▸ **TASK OBJECTIVE**
Return only those lines of the material that contain "price".

▸ **MATERIAL FOR THIS TASK**

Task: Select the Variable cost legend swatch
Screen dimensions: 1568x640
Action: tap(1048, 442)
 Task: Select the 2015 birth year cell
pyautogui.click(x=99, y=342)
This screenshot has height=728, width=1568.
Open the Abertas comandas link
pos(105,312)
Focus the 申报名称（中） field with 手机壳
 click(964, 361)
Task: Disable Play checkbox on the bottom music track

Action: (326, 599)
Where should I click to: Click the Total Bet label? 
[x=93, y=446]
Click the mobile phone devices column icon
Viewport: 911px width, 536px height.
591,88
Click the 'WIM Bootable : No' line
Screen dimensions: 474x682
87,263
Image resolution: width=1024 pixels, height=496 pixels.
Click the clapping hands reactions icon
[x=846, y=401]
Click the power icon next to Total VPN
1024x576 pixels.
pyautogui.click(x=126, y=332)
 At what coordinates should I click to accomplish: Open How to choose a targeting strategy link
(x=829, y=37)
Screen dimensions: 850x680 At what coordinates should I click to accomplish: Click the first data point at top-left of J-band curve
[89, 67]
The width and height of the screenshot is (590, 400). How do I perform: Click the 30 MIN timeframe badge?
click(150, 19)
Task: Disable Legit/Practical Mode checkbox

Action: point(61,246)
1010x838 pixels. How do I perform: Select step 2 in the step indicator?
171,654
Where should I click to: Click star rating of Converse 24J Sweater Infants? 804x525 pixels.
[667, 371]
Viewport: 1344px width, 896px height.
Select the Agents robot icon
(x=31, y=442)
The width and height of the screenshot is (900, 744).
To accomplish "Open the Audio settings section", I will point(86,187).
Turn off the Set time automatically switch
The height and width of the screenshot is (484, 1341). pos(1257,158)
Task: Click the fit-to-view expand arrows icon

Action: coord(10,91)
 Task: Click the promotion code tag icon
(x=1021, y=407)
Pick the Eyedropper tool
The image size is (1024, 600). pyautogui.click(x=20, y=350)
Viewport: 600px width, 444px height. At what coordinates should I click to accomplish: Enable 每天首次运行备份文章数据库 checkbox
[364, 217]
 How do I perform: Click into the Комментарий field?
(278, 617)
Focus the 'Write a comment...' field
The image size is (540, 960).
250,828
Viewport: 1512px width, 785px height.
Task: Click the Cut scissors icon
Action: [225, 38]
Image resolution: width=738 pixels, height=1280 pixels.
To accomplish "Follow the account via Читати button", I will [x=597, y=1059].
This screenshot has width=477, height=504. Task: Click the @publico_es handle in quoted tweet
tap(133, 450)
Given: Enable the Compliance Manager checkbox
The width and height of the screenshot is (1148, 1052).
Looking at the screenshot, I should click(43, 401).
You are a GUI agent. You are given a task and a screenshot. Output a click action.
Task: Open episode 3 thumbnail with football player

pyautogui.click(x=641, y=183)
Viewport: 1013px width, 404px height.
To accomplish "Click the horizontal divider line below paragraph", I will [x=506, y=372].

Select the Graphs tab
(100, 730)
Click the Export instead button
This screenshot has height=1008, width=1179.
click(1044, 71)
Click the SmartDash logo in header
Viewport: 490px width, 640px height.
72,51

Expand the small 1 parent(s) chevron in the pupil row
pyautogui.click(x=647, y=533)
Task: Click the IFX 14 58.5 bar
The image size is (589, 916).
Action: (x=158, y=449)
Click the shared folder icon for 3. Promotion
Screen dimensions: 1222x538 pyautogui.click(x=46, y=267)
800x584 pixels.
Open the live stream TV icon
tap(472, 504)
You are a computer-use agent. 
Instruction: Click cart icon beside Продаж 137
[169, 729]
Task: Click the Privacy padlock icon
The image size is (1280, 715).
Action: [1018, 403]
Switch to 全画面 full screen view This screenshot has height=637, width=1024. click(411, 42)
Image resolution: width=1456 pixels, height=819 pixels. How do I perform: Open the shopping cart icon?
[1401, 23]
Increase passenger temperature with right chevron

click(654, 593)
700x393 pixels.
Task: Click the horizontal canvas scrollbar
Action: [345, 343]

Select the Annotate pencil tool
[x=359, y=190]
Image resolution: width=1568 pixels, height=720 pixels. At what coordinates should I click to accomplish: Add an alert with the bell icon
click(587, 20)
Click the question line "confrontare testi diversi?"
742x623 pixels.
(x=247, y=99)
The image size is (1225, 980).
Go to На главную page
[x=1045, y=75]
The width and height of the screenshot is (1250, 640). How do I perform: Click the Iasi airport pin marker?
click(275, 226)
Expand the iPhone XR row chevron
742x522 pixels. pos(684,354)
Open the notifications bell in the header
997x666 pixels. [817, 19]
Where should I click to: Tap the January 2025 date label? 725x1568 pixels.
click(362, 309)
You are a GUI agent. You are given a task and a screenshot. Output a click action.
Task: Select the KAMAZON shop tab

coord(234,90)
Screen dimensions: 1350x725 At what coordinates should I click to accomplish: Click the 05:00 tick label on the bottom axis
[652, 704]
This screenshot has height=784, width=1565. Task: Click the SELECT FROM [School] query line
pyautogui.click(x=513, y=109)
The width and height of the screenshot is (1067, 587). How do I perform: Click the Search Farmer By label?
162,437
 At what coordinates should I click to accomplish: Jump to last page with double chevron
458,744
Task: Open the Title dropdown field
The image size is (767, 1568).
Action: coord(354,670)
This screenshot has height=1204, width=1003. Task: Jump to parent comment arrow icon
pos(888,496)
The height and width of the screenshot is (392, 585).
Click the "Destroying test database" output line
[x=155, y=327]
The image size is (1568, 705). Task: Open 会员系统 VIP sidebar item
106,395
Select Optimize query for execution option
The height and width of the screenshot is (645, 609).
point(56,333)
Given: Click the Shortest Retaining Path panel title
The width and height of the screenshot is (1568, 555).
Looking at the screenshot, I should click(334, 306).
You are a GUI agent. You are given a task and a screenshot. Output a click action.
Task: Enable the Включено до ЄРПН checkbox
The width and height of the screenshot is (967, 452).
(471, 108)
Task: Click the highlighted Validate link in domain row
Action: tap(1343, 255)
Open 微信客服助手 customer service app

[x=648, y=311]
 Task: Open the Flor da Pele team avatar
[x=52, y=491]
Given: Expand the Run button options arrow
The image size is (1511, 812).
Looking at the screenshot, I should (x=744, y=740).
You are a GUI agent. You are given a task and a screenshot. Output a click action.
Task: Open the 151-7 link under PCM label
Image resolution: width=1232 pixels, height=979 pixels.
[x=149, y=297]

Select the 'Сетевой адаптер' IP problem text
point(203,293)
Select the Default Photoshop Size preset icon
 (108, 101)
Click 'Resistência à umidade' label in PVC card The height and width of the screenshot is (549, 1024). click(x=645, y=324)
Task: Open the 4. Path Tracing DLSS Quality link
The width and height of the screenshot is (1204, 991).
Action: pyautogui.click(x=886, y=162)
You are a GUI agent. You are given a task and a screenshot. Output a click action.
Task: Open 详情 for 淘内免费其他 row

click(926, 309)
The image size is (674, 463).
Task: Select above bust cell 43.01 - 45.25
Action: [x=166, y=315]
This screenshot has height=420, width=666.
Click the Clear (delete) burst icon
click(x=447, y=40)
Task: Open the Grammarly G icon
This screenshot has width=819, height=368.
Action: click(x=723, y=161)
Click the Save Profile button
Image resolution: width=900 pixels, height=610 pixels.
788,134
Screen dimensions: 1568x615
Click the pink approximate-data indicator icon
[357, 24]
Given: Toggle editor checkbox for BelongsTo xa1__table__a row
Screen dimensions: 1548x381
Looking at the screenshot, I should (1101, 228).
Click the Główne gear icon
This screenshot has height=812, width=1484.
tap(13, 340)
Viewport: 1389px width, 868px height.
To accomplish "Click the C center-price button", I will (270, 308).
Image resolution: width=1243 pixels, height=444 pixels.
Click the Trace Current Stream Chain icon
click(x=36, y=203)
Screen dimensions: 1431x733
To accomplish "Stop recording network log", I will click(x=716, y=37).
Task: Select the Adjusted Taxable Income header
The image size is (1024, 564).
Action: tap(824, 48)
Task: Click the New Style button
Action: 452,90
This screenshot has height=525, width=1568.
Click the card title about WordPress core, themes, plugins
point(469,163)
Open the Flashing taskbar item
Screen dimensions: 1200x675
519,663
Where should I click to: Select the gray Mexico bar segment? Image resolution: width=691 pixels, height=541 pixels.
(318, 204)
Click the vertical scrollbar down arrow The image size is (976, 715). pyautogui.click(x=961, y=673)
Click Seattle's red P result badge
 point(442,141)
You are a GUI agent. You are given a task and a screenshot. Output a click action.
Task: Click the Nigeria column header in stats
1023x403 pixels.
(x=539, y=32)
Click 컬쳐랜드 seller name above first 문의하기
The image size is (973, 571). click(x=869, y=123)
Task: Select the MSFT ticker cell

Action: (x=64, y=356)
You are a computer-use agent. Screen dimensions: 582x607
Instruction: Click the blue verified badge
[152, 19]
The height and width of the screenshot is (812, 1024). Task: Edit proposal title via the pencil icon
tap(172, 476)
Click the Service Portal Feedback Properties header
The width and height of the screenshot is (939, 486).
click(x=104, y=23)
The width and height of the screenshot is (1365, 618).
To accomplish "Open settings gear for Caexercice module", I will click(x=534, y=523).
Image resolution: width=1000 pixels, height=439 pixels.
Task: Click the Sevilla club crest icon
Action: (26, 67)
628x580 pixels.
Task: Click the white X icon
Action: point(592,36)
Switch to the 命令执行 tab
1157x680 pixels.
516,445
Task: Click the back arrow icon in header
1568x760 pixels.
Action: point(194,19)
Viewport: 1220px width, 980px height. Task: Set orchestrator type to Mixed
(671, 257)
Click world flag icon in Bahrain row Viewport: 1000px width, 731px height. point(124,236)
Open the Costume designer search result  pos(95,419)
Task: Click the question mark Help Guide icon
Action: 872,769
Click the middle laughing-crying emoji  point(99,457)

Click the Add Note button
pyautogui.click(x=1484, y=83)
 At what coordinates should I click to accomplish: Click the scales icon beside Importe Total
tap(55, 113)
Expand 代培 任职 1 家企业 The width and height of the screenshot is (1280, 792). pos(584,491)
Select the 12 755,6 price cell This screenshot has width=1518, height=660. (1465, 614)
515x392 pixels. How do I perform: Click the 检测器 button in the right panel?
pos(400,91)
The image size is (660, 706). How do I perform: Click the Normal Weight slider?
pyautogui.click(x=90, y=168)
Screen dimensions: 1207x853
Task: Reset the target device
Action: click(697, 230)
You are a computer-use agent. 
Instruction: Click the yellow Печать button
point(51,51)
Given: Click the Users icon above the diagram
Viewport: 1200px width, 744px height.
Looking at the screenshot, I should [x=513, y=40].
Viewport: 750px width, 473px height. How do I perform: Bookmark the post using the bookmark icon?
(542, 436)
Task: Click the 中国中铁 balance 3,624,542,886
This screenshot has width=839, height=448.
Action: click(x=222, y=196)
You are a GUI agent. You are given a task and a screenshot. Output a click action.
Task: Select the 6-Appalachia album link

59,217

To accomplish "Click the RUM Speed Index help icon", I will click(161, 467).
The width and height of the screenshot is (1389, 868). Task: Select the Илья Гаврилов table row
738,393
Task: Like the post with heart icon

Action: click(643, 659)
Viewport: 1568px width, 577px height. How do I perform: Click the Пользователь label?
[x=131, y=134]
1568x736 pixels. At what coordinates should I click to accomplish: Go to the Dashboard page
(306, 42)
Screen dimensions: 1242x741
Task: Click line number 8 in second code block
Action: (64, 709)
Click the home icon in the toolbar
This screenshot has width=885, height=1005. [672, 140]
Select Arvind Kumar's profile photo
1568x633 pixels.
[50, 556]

▸ **ANSWER SPACE**
To accomplish "Click the C center-price button", I will (270, 308).
Select the 12 755,6 price cell This screenshot has width=1518, height=660. (1465, 614)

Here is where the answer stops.